__What is expected__
From the line that includes "Where should I click to: Add" to the last line of the data, quote each line precisely; both boundary lines belong in the answer.

__Available data__

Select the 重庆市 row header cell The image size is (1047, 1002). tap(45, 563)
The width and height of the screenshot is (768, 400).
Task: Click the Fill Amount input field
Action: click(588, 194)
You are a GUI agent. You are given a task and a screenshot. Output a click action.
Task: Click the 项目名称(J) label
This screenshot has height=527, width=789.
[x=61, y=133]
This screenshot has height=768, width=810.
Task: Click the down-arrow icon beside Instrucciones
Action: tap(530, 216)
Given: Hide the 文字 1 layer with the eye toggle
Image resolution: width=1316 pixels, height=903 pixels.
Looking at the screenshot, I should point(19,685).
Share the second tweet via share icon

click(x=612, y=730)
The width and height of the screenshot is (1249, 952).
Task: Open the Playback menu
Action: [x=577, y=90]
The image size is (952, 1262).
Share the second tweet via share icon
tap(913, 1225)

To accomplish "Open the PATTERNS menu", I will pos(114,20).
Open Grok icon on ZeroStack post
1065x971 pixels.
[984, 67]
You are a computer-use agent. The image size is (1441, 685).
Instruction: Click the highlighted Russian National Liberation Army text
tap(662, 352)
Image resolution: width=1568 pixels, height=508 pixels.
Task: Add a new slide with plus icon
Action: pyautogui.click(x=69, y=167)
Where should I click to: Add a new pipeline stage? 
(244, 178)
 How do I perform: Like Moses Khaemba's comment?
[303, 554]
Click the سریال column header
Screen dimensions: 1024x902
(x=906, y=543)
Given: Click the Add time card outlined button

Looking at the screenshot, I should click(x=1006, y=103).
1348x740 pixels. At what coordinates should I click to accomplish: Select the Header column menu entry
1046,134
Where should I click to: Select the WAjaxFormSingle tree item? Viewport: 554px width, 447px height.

__Answer to the problem__
Where should I click to: Add a new pipeline stage? 
(244, 178)
 How do I perform: Like Moses Khaemba's comment?
[303, 554]
Click the سریال column header
Screen dimensions: 1024x902
(x=906, y=543)
Given: Click the Add time card outlined button

Looking at the screenshot, I should click(x=1006, y=103).
1348x740 pixels. At what coordinates should I click to accomplish: Select the Header column menu entry
1046,134
Where should I click to: Select the WAjaxFormSingle tree item? Viewport: 554px width, 447px height.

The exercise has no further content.